21 de junho de 2013

Os Fantasmas


Meus caros, esses dias todo mundo viu fantasmas em toda parte; o Fantasma da Liberdade, o Fantasma da Opressão, o Fantasma do Golpe, o Fantasma do Complô, o Fantasma do Momento em que Vamos Mudar o Brasil.

Eu tive um certo receio do golpe desde o início, há poucos dias. Agora, acredito que não será neste momento; não há, pelo jeito, força capaz de domar esta onda que vem varrendo o país de forma caótica.

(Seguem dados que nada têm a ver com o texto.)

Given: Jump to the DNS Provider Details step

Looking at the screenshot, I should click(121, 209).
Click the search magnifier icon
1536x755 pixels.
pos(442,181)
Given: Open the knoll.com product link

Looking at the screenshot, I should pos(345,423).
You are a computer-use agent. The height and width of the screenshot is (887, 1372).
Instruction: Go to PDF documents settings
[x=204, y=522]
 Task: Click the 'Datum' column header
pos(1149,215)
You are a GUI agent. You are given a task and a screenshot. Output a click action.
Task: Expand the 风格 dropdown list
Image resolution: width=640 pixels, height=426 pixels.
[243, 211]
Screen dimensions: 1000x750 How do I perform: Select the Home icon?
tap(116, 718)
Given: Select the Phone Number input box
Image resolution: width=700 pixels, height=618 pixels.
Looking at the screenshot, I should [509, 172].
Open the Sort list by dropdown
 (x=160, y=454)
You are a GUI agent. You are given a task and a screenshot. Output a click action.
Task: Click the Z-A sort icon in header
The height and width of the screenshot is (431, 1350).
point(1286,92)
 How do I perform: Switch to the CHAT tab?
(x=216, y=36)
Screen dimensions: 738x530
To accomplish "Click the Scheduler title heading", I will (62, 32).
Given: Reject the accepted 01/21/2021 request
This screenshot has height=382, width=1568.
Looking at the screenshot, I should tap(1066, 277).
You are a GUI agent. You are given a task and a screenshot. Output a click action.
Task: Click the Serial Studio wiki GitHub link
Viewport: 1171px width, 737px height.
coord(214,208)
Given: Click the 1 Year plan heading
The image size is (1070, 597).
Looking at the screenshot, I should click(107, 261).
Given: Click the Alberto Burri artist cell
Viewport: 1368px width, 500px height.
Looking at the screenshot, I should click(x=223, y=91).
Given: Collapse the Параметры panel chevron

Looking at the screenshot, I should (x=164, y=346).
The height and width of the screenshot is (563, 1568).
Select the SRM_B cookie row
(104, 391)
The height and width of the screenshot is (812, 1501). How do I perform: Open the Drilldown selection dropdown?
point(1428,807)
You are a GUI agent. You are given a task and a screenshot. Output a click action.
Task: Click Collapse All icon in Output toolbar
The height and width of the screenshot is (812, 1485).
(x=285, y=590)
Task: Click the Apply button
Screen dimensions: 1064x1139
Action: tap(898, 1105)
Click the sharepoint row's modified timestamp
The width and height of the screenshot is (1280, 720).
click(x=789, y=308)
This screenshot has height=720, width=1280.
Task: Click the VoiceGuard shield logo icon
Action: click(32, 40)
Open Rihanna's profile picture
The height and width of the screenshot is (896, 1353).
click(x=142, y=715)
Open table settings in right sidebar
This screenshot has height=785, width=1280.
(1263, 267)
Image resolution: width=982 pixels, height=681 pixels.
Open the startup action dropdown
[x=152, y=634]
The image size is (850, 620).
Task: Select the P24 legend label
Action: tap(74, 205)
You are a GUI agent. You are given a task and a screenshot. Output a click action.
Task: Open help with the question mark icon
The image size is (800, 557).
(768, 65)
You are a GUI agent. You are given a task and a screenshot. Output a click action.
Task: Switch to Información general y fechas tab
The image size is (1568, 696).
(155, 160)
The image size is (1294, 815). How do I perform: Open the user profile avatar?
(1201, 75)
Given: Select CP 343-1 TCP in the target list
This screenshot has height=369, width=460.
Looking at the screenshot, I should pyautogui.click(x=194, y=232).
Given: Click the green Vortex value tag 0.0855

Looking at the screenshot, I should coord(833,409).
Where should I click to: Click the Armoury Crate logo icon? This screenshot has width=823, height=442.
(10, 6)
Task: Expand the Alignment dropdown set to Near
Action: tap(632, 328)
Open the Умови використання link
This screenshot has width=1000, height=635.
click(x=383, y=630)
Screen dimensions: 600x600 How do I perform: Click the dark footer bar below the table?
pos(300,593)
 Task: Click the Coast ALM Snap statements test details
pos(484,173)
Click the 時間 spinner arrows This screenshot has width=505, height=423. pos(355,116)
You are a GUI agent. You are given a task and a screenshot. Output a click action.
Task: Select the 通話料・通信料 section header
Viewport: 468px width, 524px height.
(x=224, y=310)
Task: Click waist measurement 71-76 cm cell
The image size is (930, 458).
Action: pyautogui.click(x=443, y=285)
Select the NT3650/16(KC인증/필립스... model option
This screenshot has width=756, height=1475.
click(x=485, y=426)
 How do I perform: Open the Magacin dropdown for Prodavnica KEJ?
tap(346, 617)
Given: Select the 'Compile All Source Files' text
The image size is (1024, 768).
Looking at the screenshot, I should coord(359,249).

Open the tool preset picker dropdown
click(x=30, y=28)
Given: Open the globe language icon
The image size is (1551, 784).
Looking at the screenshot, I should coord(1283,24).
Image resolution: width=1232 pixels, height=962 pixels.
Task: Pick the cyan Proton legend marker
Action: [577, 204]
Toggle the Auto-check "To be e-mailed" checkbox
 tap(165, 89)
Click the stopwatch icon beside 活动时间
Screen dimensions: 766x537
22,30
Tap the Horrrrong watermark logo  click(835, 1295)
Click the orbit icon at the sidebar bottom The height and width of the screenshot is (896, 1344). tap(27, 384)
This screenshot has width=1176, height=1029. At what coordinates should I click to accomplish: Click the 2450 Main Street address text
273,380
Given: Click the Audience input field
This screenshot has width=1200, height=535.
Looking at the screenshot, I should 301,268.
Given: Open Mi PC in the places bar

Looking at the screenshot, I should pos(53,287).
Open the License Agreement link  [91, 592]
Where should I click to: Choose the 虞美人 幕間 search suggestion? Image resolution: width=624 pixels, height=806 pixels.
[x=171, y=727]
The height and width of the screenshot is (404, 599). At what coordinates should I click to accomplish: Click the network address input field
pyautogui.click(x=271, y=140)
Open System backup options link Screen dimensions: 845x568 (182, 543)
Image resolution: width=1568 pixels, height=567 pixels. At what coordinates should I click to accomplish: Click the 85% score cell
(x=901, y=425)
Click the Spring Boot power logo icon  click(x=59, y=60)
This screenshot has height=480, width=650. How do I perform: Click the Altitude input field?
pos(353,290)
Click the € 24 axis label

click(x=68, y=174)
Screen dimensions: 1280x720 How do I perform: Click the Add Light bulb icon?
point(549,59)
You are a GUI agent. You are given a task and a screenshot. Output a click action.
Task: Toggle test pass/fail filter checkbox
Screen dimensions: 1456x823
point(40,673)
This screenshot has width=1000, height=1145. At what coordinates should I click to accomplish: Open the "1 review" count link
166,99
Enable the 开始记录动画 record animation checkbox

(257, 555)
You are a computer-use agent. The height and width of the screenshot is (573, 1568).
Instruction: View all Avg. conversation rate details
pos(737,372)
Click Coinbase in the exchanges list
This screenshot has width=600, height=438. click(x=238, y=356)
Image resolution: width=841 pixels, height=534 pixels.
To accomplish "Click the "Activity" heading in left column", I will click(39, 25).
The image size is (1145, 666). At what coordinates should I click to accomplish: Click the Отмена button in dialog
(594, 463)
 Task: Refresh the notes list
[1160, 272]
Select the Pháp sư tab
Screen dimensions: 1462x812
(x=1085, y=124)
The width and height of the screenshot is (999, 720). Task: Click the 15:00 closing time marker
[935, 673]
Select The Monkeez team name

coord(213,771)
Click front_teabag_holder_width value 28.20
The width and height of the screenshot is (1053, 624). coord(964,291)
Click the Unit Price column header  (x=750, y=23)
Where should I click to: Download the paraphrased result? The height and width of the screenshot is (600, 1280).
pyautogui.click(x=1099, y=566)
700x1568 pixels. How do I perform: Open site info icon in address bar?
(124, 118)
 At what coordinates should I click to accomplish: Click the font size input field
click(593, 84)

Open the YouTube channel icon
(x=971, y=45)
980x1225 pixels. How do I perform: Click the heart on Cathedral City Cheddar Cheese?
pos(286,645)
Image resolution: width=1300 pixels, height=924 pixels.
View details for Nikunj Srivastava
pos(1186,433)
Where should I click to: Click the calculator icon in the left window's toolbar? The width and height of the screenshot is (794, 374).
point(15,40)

Então, agora estou livre para criticar o PT. Sim, o PT, pois votei diversas vezes no PT, e em política, nos papos de boteco sou identificado como "petista". Faltam-me no entanto a carteirinha e a sinecura. Dispenso ambas.

Bobagem pontual do PT: Rui Falcão vir convocar passeata na Paulista, no dia em que o movimento do passe livre ia comemorar a vitória. Maquiavel de camelódromo, só jogou gasolina na fogueira. Mas isso foi pontual, foi em São Paulo, podia ter dado mais merda do que deu.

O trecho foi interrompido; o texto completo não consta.